The draft above was created using the information available at the time the story first
emerged. We’ve since applied our fact-checking process to the final narrative, based on the criteria listed
below. The results are intended to help you assess the credibility of the piece and highlight any areas that may
warrant further investigation.

Freshness check

Score:
8

Notes:
The article was published on 19 February 2026, which is within the past 7 days, indicating freshness.

Quotes check

Score:
7

Notes:
The article includes direct quotes from the Civil Justice Council’s interim report and consultation paper. However, the earliest known usage of these quotes cannot be independently verified, raising concerns about their originality.

Source reliability

Score:
8

Notes:
The article originates from Legal Futures, a reputable UK-based legal news outlet.
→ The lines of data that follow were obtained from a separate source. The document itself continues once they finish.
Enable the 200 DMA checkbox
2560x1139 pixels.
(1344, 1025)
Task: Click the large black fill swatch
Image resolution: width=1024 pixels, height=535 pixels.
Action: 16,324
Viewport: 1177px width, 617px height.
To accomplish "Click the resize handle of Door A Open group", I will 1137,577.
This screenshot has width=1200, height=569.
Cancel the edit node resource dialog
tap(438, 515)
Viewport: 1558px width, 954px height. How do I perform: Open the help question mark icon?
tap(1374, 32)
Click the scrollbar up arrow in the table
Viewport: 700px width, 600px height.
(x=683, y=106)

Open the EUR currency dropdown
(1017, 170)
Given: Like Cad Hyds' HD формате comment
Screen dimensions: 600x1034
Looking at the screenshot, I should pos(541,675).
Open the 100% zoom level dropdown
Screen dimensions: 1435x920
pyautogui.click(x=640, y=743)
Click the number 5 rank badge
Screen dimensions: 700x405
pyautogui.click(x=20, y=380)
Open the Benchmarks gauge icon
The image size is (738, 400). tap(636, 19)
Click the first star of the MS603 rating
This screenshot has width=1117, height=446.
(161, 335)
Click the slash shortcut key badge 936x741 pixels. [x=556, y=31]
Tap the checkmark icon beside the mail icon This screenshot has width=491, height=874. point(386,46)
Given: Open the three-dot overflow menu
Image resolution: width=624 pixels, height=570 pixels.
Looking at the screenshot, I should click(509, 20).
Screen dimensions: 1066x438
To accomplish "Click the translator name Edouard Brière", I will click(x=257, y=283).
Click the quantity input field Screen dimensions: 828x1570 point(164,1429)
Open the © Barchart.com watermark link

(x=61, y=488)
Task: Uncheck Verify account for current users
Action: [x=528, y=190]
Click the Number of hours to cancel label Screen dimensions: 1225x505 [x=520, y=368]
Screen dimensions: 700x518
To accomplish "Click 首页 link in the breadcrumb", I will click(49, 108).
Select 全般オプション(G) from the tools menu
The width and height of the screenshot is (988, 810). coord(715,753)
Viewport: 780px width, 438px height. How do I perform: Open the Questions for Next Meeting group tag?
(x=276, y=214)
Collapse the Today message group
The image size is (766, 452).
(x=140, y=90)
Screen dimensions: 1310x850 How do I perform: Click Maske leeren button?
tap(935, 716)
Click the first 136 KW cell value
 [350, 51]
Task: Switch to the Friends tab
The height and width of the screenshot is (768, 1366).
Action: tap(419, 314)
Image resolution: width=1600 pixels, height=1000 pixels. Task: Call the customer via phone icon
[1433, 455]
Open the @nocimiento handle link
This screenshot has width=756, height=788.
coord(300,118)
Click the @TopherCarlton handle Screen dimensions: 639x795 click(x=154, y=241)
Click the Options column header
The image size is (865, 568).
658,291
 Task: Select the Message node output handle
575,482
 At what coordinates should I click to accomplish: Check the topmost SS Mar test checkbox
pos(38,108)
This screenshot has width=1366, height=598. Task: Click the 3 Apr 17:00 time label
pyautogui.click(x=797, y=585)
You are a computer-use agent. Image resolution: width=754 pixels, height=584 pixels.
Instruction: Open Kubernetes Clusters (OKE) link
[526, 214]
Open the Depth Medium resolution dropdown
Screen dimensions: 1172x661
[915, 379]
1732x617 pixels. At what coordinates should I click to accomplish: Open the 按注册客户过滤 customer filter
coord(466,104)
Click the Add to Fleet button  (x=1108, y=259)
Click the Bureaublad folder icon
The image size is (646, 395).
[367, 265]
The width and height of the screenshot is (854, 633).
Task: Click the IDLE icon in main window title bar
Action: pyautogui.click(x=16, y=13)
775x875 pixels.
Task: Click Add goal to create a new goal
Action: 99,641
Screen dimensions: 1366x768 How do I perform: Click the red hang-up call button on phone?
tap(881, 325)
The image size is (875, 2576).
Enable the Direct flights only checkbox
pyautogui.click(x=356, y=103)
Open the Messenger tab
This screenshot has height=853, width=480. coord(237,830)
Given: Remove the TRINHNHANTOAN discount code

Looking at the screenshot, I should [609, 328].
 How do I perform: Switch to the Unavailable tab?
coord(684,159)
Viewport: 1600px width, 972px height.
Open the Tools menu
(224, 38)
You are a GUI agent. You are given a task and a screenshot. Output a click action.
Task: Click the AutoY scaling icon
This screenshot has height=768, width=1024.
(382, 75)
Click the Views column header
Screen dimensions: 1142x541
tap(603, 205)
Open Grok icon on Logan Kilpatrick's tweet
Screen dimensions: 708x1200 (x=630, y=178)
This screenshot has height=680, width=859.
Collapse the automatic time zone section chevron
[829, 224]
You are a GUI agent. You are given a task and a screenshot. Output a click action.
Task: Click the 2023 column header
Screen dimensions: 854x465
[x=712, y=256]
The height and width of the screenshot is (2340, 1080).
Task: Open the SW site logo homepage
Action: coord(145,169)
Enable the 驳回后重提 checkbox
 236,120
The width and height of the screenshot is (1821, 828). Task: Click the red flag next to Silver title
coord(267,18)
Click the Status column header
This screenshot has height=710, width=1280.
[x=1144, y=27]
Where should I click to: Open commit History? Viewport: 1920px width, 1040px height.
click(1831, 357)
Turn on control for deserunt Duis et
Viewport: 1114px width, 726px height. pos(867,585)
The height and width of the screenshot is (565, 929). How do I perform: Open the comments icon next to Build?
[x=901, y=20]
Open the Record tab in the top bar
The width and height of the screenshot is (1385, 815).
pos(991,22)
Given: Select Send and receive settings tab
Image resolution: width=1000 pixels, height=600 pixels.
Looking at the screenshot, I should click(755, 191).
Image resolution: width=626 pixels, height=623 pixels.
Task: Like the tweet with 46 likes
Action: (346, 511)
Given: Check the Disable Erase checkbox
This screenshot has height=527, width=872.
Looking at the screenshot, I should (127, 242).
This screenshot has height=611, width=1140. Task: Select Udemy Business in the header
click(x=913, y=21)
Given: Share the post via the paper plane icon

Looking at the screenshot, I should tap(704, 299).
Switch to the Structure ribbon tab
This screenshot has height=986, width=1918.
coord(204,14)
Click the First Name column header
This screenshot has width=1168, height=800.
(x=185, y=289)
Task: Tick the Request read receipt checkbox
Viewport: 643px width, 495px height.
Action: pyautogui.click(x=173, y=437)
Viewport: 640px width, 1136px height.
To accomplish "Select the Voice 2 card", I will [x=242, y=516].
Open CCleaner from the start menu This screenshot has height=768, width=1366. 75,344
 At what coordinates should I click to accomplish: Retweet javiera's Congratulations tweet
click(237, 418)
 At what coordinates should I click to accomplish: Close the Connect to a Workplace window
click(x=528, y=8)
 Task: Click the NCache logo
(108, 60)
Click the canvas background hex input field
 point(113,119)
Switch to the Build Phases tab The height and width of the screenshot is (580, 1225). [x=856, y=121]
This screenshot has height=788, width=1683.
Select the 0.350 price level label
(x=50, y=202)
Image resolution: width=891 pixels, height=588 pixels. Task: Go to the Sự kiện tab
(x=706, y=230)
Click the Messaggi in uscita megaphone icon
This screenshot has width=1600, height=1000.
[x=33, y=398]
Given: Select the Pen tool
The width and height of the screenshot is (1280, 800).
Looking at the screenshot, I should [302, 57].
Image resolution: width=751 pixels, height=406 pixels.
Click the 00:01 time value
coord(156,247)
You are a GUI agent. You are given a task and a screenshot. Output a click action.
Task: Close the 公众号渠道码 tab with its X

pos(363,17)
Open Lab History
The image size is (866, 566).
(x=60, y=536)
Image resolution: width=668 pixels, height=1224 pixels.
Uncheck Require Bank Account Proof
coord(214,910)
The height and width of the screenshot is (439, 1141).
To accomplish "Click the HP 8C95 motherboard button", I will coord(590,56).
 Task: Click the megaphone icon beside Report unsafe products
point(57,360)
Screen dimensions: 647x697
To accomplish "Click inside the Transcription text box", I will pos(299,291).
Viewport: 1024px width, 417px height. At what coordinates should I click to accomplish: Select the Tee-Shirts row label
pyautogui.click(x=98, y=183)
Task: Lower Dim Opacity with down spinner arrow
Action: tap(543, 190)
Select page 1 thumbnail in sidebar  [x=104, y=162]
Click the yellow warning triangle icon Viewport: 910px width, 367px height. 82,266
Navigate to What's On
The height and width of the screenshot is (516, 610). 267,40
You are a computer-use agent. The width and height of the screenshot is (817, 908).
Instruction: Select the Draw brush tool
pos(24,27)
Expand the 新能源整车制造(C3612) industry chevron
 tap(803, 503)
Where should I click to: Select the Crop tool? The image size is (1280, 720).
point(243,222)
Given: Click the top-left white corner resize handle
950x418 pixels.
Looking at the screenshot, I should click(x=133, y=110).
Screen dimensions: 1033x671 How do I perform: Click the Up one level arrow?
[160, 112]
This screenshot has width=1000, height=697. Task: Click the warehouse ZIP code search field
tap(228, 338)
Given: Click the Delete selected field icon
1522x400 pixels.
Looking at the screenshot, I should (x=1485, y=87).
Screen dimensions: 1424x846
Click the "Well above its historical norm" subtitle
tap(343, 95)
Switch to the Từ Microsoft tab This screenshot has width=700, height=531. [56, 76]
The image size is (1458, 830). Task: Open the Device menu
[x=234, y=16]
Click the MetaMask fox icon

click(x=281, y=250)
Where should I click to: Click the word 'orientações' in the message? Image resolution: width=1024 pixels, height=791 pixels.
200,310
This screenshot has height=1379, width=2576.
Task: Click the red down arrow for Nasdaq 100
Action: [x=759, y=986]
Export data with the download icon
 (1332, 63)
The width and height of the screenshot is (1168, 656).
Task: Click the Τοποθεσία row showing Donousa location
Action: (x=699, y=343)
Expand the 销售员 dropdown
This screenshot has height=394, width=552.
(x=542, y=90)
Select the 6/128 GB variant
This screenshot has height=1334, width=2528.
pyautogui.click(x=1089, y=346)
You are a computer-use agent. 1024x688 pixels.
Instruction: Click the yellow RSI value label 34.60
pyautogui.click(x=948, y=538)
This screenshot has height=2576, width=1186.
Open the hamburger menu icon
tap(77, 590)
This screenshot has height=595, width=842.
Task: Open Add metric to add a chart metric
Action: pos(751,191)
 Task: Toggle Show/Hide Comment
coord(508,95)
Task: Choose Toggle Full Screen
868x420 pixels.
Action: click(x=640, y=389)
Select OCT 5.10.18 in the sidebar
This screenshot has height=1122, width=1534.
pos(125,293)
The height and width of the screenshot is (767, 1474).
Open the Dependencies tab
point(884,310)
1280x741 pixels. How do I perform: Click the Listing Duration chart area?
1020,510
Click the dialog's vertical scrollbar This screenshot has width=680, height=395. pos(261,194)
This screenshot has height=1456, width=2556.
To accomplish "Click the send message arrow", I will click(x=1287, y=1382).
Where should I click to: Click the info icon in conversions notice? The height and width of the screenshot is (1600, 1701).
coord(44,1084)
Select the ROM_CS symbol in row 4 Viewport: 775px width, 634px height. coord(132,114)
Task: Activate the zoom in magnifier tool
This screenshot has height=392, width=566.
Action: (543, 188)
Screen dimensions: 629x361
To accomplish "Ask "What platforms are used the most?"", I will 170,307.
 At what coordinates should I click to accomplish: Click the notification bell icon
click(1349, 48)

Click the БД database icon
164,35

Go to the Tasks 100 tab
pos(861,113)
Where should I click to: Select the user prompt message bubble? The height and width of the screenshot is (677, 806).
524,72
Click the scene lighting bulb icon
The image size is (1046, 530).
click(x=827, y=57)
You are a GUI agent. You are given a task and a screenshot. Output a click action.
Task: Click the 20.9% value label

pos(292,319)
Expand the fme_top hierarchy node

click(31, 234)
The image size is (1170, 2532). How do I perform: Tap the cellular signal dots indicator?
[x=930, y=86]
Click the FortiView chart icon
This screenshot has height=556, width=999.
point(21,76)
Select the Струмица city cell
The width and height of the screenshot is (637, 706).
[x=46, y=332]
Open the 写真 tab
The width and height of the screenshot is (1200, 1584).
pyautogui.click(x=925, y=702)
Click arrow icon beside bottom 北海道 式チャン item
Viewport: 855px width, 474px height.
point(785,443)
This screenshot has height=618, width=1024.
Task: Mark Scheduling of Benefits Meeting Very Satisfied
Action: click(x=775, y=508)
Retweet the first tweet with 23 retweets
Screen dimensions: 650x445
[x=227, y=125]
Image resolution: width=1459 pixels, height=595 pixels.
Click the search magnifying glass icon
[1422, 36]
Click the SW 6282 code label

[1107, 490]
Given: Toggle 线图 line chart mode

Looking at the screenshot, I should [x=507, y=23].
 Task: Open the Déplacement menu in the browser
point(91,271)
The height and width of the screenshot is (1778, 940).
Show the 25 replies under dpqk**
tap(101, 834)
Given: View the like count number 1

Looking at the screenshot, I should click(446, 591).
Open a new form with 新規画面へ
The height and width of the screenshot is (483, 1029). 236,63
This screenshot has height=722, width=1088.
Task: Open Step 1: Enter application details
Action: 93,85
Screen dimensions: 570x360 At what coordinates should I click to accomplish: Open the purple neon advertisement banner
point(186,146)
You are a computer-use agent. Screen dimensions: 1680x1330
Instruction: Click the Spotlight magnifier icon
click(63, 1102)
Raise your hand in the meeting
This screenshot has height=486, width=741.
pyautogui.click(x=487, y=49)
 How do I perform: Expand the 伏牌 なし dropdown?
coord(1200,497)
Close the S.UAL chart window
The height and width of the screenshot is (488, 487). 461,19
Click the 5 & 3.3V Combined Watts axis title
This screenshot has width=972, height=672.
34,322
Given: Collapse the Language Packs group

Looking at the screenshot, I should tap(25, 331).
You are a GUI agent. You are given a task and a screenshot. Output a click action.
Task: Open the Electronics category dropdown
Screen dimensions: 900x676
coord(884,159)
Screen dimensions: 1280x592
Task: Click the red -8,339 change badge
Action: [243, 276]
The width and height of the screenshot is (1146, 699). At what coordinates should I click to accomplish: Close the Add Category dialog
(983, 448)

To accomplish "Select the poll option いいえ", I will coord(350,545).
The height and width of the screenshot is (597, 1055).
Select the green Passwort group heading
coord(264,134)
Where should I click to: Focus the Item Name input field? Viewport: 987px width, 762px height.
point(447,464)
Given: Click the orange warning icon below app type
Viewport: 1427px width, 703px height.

However, the article relies on a press release from the Civil Justice Council, which may introduce bias.

Plausibility check

Score:
9

Notes:
The claims about the Civil Justice Council’s proposal align with known discussions on AI in legal practice. Similar proposals have been made in other jurisdictions, such as the New South Wales Supreme Court’s guidelines on AI use in affidavits and witness statements. ([lawyerly.com.au](https://www.lawyerly.com.au/nsw-lawyers-told-ai-cannot-be-used-to-generate-affidavits-witness-statements/?utm_source=openai))

Overall assessment

Verdict (FAIL, OPEN, PASS): PASS

Confidence (LOW, MEDIUM, HIGH): MEDIUM

Summary:
The article is recent and presents plausible claims about the Civil Justice Council’s proposal regarding AI use in drafting witness statements. However, the reliance on a press release from the Civil Justice Council raises concerns about the independence of the information. The inability to independently verify the earliest usage of direct quotes further diminishes confidence in the article’s originality. Given these factors, the overall assessment is a PASS with MEDIUM confidence.